Start of Data in this exercise
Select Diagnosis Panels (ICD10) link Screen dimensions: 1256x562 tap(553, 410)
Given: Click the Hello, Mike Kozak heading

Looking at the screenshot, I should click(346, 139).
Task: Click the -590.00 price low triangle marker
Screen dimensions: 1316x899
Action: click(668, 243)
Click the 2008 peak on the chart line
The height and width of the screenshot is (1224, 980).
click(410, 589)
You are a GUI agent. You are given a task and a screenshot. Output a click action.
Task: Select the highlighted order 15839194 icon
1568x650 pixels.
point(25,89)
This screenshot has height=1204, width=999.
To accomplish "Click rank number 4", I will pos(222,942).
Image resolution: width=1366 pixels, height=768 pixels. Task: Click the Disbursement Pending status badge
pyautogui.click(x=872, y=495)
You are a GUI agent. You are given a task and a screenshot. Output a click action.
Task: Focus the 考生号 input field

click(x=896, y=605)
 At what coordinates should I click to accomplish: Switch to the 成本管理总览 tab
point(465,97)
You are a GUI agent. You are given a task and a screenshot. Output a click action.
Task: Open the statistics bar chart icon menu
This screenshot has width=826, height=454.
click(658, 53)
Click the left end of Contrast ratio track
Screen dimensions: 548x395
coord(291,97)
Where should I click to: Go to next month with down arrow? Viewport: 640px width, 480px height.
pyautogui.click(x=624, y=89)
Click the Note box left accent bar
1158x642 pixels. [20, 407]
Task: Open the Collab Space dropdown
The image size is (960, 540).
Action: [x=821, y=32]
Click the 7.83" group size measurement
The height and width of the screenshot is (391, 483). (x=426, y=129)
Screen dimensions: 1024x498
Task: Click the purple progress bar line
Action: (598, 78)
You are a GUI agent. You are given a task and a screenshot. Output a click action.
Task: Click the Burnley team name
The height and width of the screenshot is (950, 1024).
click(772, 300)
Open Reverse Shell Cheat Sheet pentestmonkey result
End of Data in this exercise
All of the entries are to be transcribed exactly.

● Solution for this problem
Select Diagnosis Panels (ICD10) link Screen dimensions: 1256x562 tap(553, 410)
Given: Click the Hello, Mike Kozak heading

Looking at the screenshot, I should click(346, 139).
Task: Click the -590.00 price low triangle marker
Screen dimensions: 1316x899
Action: click(668, 243)
Click the 2008 peak on the chart line
The height and width of the screenshot is (1224, 980).
click(410, 589)
You are a GUI agent. You are given a task and a screenshot. Output a click action.
Task: Select the highlighted order 15839194 icon
1568x650 pixels.
point(25,89)
This screenshot has height=1204, width=999.
To accomplish "Click rank number 4", I will pos(222,942).
Image resolution: width=1366 pixels, height=768 pixels. Task: Click the Disbursement Pending status badge
pyautogui.click(x=872, y=495)
You are a GUI agent. You are given a task and a screenshot. Output a click action.
Task: Focus the 考生号 input field

click(x=896, y=605)
 At what coordinates should I click to accomplish: Switch to the 成本管理总览 tab
point(465,97)
You are a GUI agent. You are given a task and a screenshot. Output a click action.
Task: Open the statistics bar chart icon menu
This screenshot has width=826, height=454.
click(658, 53)
Click the left end of Contrast ratio track
Screen dimensions: 548x395
coord(291,97)
Where should I click to: Go to next month with down arrow? Viewport: 640px width, 480px height.
pyautogui.click(x=624, y=89)
Click the Note box left accent bar
1158x642 pixels. [20, 407]
Task: Open the Collab Space dropdown
The image size is (960, 540).
Action: [x=821, y=32]
Click the 7.83" group size measurement
The height and width of the screenshot is (391, 483). (x=426, y=129)
Screen dimensions: 1024x498
Task: Click the purple progress bar line
Action: (598, 78)
You are a GUI agent. You are given a task and a screenshot. Output a click action.
Task: Click the Burnley team name
The height and width of the screenshot is (950, 1024).
click(772, 300)
Open Reverse Shell Cheat Sheet pentestmonkey result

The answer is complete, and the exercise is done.